Plutôt que les dégorgements sirupeux ou les vomissements convulsifs du septembre littéraire, je préfère revenir aux classiques. Je vous recommande un best seller de la fête du livre de Bougival après la guerre de soixante-dix , les remarquables « Récits d'un chasseur » d'Yvan Tourgueniev, publiés en 1852 avec une révision en 18741.
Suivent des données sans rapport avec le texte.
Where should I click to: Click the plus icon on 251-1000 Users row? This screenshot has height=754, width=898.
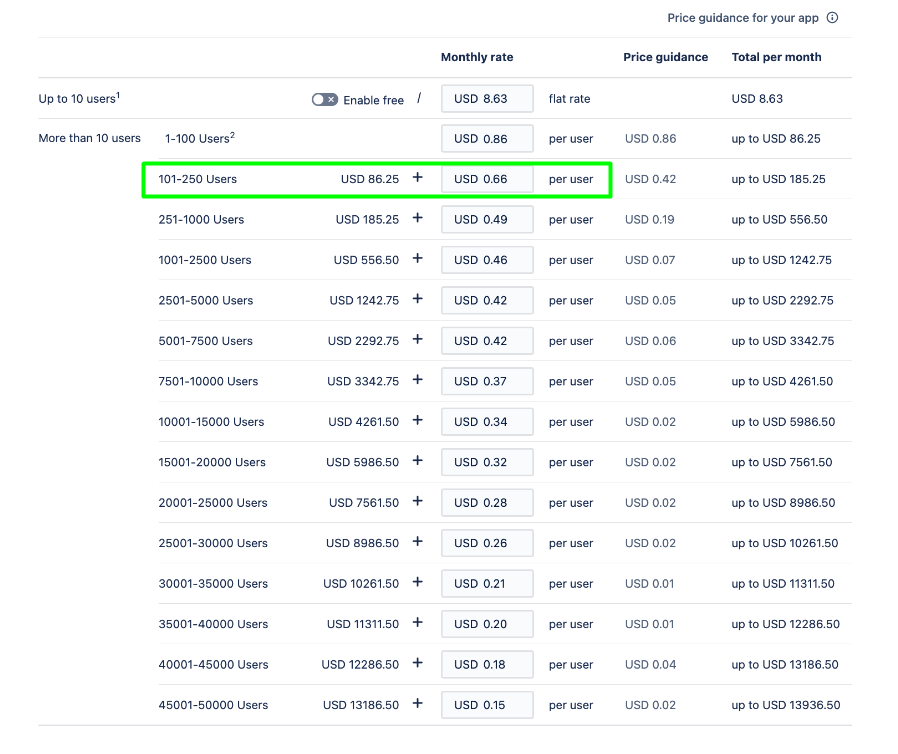click(x=417, y=219)
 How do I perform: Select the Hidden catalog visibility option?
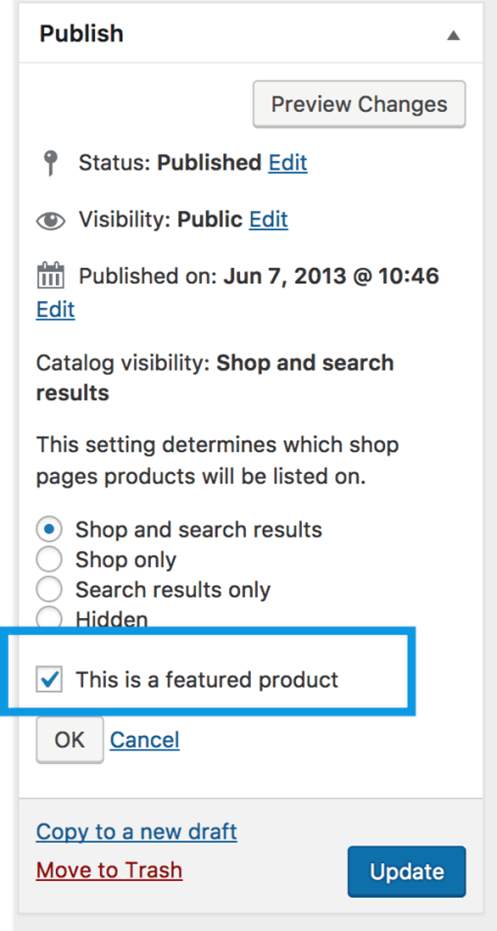coord(49,618)
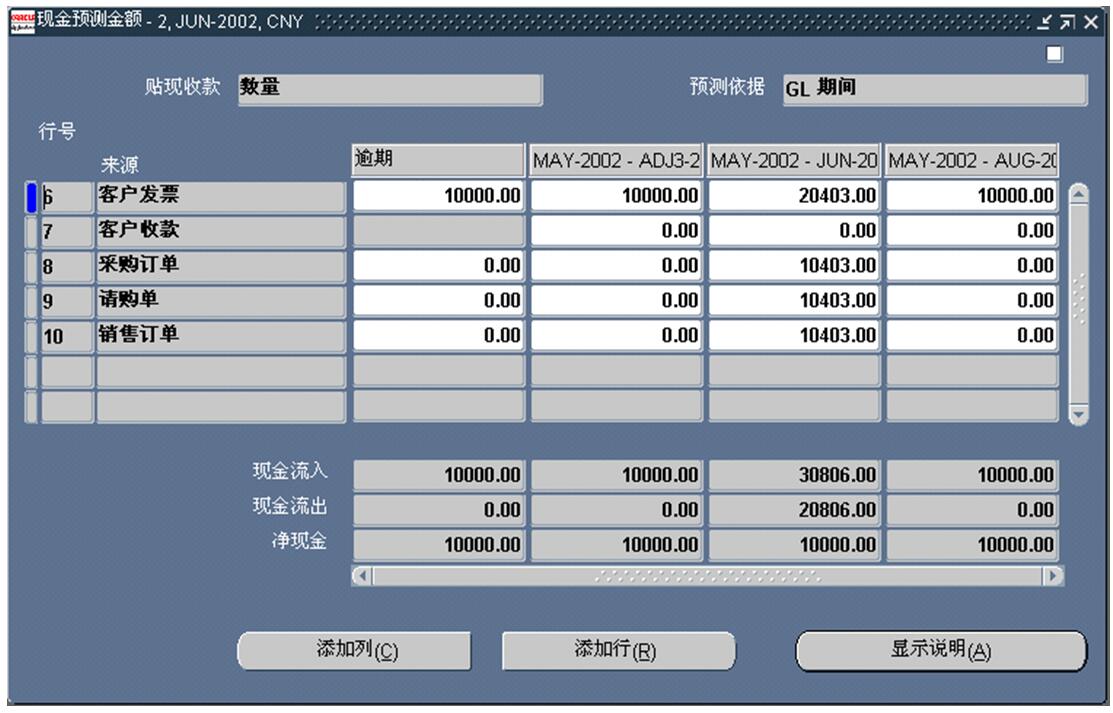Screen dimensions: 1113x713
Task: Select row 10 销售订单 source cell
Action: (x=220, y=335)
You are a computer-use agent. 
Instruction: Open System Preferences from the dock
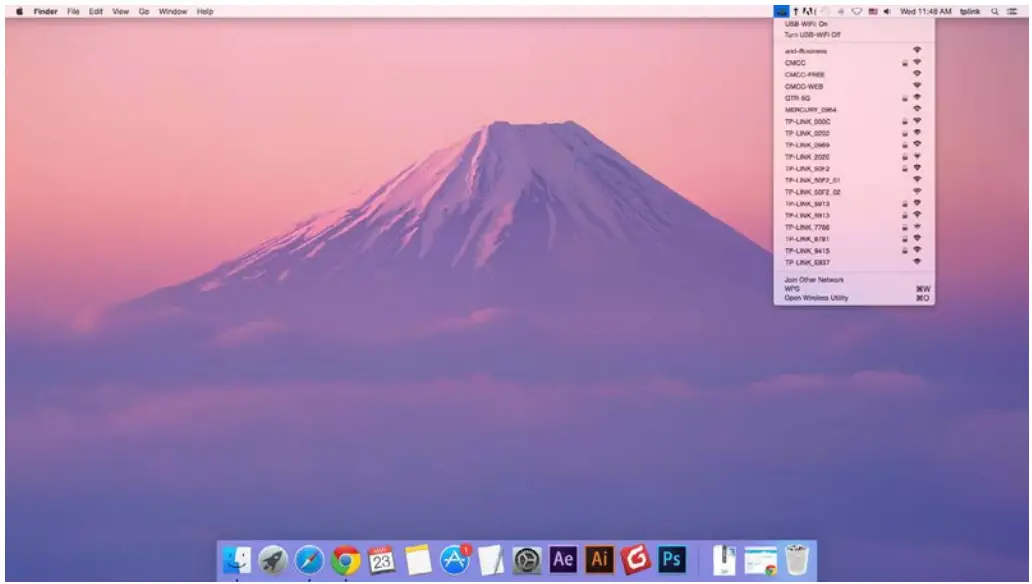[x=527, y=561]
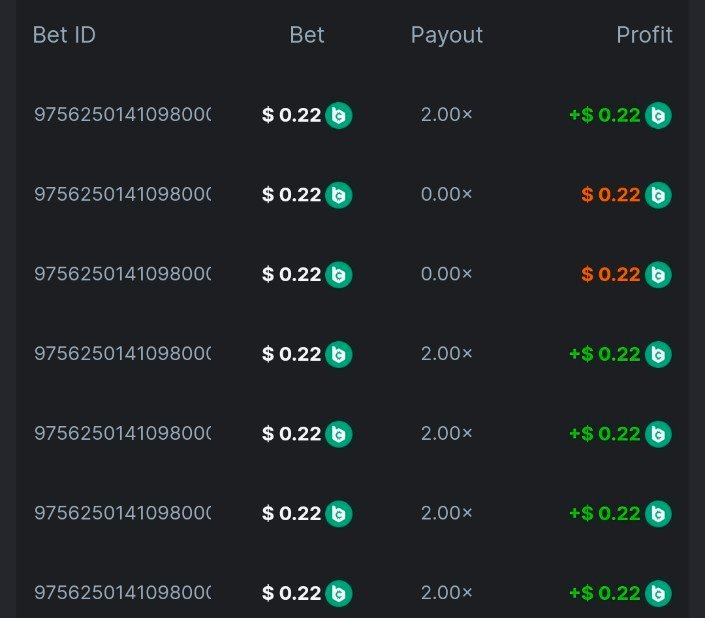Click the coin icon beside the first row's bet amount
The height and width of the screenshot is (618, 705).
click(x=339, y=115)
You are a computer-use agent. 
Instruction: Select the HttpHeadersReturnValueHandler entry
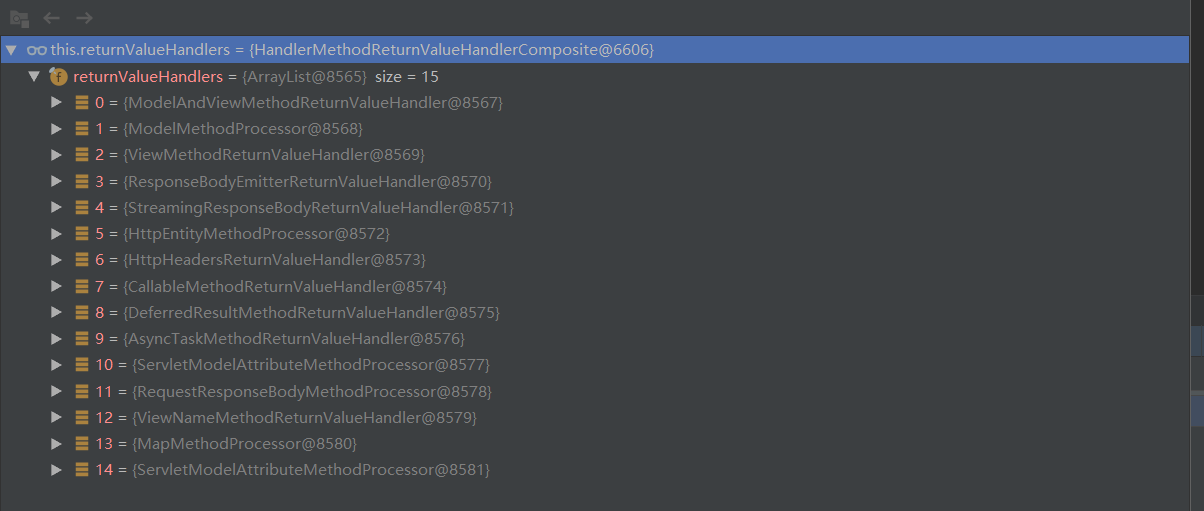(261, 260)
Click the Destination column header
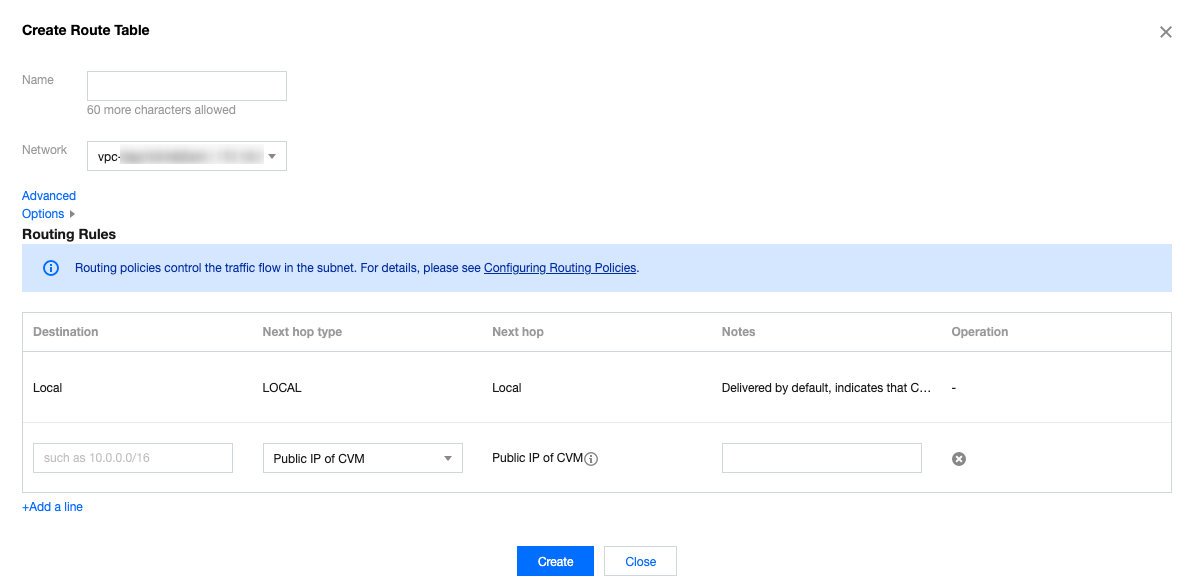The width and height of the screenshot is (1185, 588). (66, 332)
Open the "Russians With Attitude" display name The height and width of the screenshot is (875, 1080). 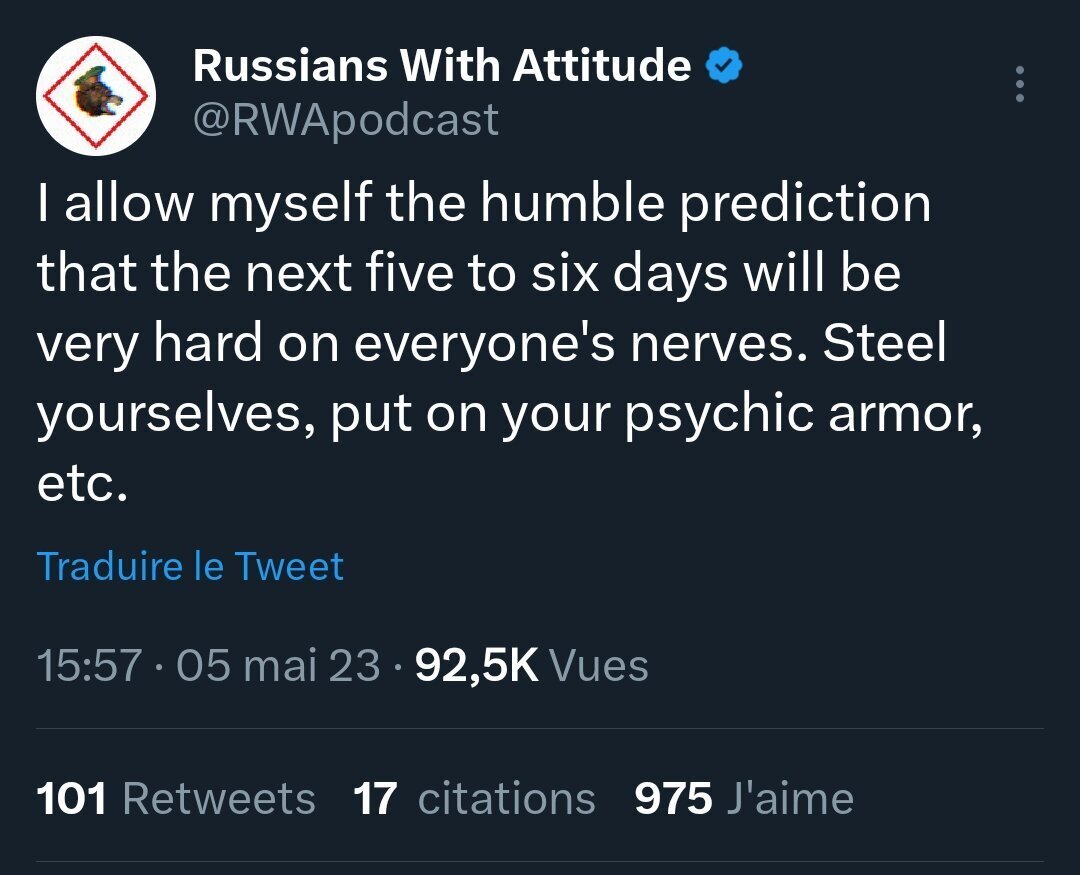click(441, 67)
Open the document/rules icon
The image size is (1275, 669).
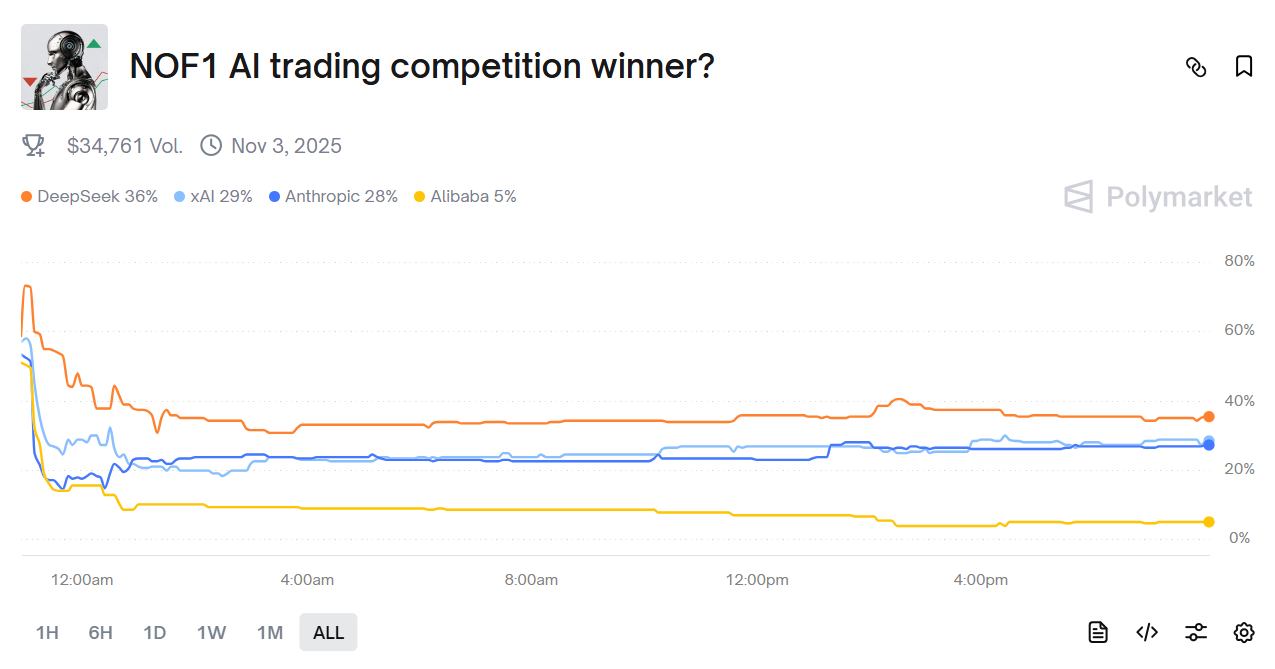pos(1098,632)
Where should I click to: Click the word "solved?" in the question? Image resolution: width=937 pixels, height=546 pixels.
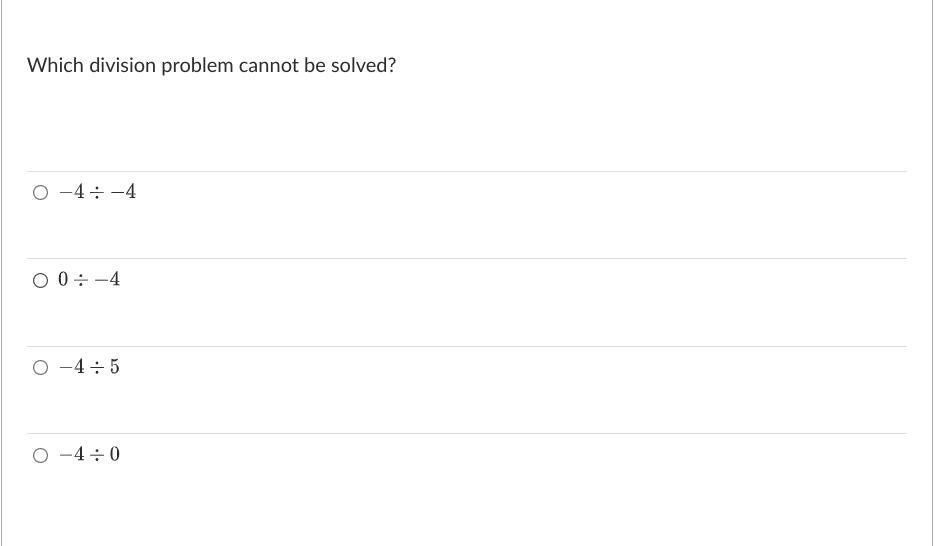[x=363, y=65]
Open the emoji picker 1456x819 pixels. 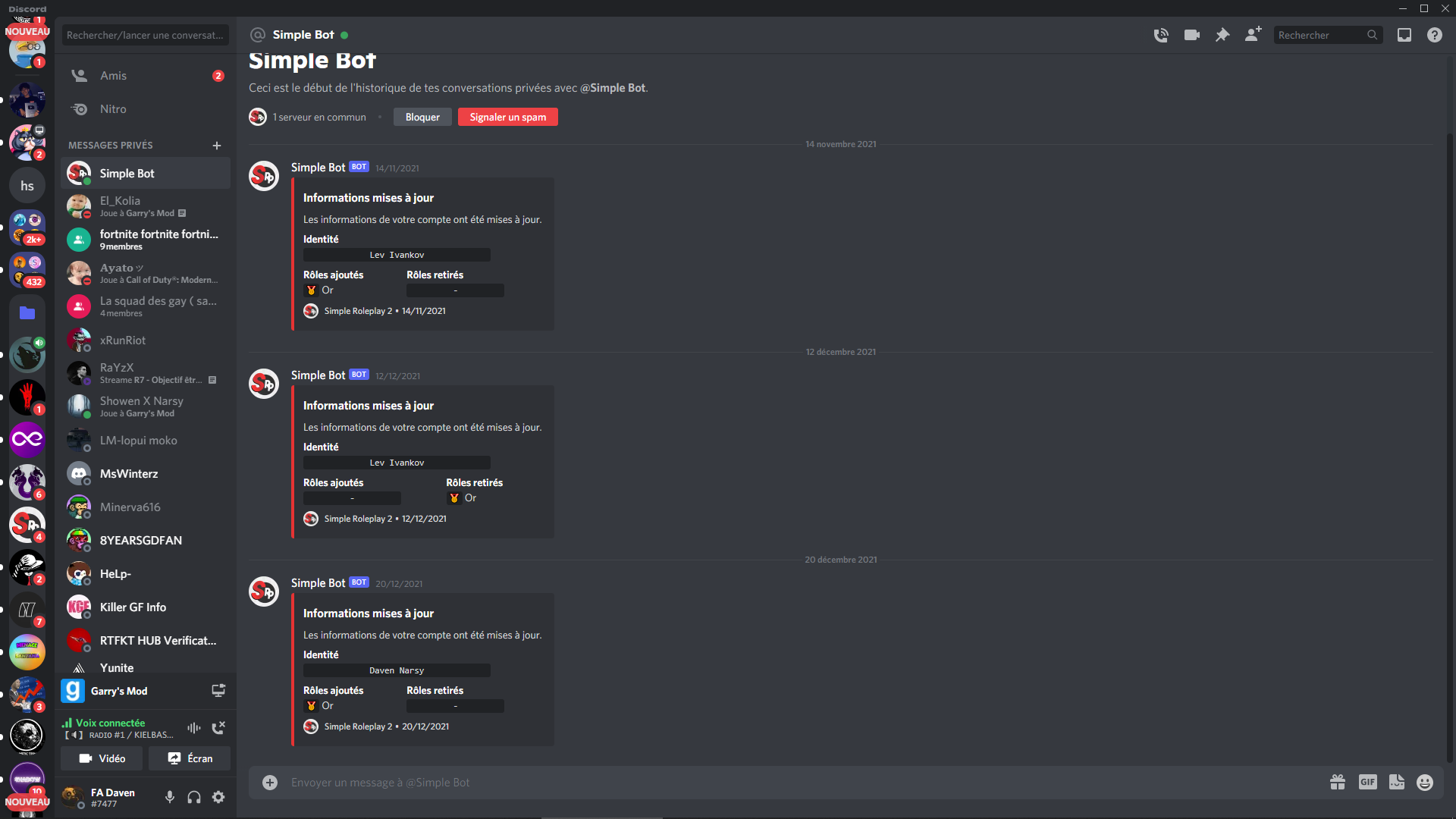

Un ensemble de nouvelles remarquablement rédigées, entre le naturalisme, le romantisme et le fantastique. Et surtout, des passages extraordinaires pour l'historien du Moyen Âge: des descriptions terrifiantes de proximité du servage à la mode russe et de l'état d'esprit que « devait avoir », selon Tourgueniev, le serf russe au XIXe s.  On y voit le paysan attaché à son seigneur, son « barine », on le voit construisant sa foi orthodoxe en la tissant de superstitions de tout acabit, on le voit châtiant ses semblables au nom de son barine, ou puni pour avoir braconné! On y meurt comme dans Tchaikowsky, comme si la mort était une vieille compagne. Pour visualiser un certain Moyen Âge rural, il faut lire ce Tourgueniev-là.

Peut-on comparer le Moyen Âge occidental et la société russe du XIXe s. ? Est-ce la même chose? Probablement non. Le contexte social et politique est trop différent. Mais les assises juridiques et économiques, les « structures » sont assez similaires. C'est là que l'anthropologie/la sociologie et l'histoire se recoupent, lorsque des sociétés peuvent être confrontées.  Puis il faut retourner l'argument et se demander si nous ne nous trompons pas complètement lorsque nous essayons de comprendre le monde du servage médiéval: ne lisons-nous pas nos sources avec en tête les images de Tourgueniev? Nos prédécesseurs historiens, ceux-là qui ont été gavés de ce XIXe s. littéraire russe, n'ont-ils pas lu leurs documents médiévaux avec un oeil russe ? Comment savoir si, héritiers de tous ceux-là, nous ne transposons pas nous-même, sans le savoir, le servage russe du XIXe s. au servage de Francie ou d'Empire aux X-XIe s.?

Notes

1Si la notice de wikipedia ne se trompe pas!

Un paléographe typique

On décrit toujours les spécialistes des écritures anciennes, les paléographes, comme de vieux birbes rassis et poussiéreux -songez au professeur Halambique, éminent sigillographe! Mais la réalité contredit quelque peu la fiction! C'est une image d'Epinal qu'il faut chasser: évidemment, comme tous les passionnés, les historiens, quels qu'ils soient, qu'ils soient spécialistes des écritures ou d'autres sujets obscurs, sont bien souvent des gens curieux, dans tous les sens du terme. Mais ils sont surtout étonnamment à la fine pointe intellectuelle, à l'avant-garde culturelle, économique ou sociale. Et enfin, ils savent vivre parce qu'ils aiment vivre.

PS:le professeur d’histoire de l’université de Namur qui m’a envoyé ce lien mémorable rouspète parce que je n’ai pas mentionné son inestimable geste:je ne puis que m’exécuter!